• REQUIRED TASK
In the material, rename "dropdown" as "menu" in the lines between the one holding "Where should I" and the one holding "click(x=563, y=169)", inclusive, and give only those lines back with nothing else changed. Leave the pictures out of your answer.

• DATA FOR PROCESSING
==*==

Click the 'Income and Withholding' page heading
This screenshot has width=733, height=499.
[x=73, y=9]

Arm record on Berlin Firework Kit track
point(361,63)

==*==

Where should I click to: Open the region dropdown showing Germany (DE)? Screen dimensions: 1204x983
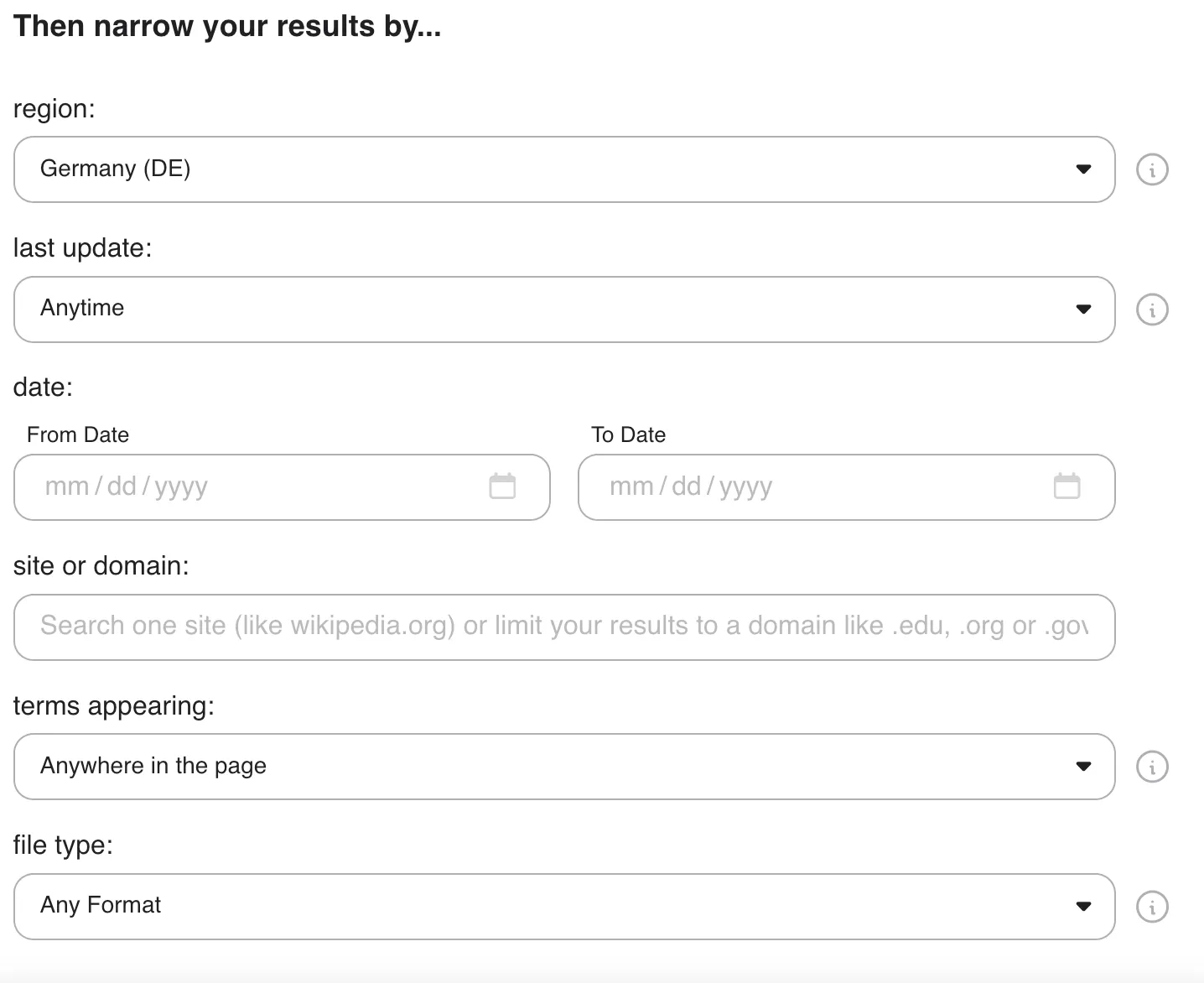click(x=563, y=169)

==*==

• WRITTEN REPLY
Where should I click to: Open the region menu showing Germany (DE)? Screen dimensions: 1204x983
click(x=563, y=169)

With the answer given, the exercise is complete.